My Favourite Film of 1916.



Film As I discussed this time last year, the film documentary, Visions of Light, introduced me to a great deal of classic film and more particularly its cinematography. Hidden amongst one of the key montage sequences underscored by Saint-Saens Aquarium from The Carnival of Animals is the shot from Griffith's Intolerance in which a 100 foot camera crane swoops through the massive sets with their massive statues and thousands of extras.  A hundred years later, even with modern special effects technology, few shots in any film quite have this grandeur and thanks immeasurably to the verisimilitude of the ancient camera, the sense of watching history unfolding on a grand scale.

When I'd see the film a few years later it was on a tiny screen when I was going through a phase of thinking that the best venue for "old" films was on the old CRT 14" Sanyo portable on our back balcony.  But even in that context, and despite realising it's not a perfect film by any means, the whole of the Babylon section of the film lost none of it's allure even if the ropey, unrestored dvd copy with its plonky Mickey Mousing electronic piano music which ScreenSelect had sent did draw away from the experience somewhat.  Aquarium still feels like the perfect accompaniment with its mysterious, searching themes and drooping scales.

But these films were designed to be seen on massive screens in huge auditoriums, the IMAX experience of their day, and for anyone outside London, seeing a work like this in that context is an impossibility for perfectly sound commercial reasons.  Despite the slight uptick in interest in silent film, there probably isn't the market for a revival of Intolerance with its three hours of piety and dislocated structure.  I'm amazed even Metropolis managed to be something of a success a few years ago, but at least that exists in the context of being an antecedent to a great number of later films and so has an in-built curiosity value.

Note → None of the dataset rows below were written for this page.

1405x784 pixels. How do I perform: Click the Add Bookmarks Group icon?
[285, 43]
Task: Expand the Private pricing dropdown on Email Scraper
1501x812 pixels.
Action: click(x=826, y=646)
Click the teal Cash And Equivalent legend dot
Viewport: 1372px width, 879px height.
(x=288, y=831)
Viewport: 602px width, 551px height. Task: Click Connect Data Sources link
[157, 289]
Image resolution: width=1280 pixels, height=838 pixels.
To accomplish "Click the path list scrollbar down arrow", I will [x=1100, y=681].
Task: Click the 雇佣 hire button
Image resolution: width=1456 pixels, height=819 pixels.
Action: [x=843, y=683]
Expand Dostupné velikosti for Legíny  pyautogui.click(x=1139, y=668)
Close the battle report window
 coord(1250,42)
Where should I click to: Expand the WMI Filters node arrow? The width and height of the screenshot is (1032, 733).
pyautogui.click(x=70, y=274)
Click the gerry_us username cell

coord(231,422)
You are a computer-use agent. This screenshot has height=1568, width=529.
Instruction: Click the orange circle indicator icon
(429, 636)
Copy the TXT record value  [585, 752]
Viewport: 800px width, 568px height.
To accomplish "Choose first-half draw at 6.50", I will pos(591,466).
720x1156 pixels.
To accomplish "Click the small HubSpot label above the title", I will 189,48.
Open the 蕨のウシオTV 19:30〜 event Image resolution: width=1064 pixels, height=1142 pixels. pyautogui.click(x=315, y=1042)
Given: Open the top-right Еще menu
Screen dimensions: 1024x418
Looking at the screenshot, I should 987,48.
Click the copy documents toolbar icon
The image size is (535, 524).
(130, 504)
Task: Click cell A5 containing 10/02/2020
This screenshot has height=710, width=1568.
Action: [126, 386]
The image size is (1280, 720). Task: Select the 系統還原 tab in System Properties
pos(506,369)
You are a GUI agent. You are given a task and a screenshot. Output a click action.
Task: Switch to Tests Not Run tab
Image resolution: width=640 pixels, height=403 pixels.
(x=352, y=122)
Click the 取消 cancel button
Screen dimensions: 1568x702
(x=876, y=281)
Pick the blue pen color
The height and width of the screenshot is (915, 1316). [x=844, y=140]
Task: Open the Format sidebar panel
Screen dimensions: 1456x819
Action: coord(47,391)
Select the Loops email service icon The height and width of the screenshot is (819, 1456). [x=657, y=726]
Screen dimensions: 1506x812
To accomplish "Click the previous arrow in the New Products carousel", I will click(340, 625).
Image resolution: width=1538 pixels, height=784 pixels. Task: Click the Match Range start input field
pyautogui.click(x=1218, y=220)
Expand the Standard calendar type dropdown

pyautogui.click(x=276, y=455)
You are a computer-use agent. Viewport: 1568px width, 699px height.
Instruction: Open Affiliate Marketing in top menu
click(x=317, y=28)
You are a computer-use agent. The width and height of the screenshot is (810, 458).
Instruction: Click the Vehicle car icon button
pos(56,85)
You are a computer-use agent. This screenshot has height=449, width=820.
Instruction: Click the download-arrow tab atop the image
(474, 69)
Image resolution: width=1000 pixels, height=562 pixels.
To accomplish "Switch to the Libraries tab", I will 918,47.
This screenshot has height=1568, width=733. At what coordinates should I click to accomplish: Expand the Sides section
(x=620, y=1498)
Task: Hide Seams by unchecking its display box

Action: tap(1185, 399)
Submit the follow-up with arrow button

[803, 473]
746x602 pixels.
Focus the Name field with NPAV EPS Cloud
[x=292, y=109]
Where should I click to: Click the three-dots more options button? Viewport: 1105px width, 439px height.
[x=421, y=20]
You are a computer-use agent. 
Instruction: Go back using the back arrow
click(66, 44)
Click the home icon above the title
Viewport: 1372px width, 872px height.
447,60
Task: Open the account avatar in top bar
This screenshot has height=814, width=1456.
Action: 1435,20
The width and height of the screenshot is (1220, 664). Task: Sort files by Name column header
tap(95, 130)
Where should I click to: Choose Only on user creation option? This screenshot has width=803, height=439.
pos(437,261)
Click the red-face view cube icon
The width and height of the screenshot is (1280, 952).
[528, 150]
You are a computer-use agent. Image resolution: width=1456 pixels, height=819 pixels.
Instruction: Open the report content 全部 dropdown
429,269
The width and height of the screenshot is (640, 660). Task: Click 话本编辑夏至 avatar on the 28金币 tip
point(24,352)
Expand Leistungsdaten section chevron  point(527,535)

Nevertheless imagine my surprise, a few years ago, to see this sequence on a massive screen anyway because Martin Scorsese included it in his film Hugo which I saw in screen one of Picturehouse at FACT almost exactly five years ago.  As I described in the ensuing review, throughout the film I found myself removing the glasses and enjoying the visuals without, especially during the sequences when the director cut in pieces of film history, suggestions for Georges Méliès's legacy.  In one moment we see the very same swooping Babylon sequence, and Scorsese doesn't retrofit the shot in 3D, realising that it requires no tampering for it to envelope the vision of the audience.

Finally seeing it at this scale even for a few brief seconds was breathtaking.  As I said then, "it’s not until you can see every figure on that ambitious set that you can fully understand the grandeur of what Griffith was trying to accomplish."  You are indeed transported and in a way which isn't necessarily the case even with 3D films, thanks to the distancing aspect of the technology as it is now.  However beautiful Hugo's visuals are, it's entirely possible that it was the shots from Intolerance I was thinking about most as I left the cinema that day and even as I wrote that review.  Not that any of this excuses Birth of a Nation.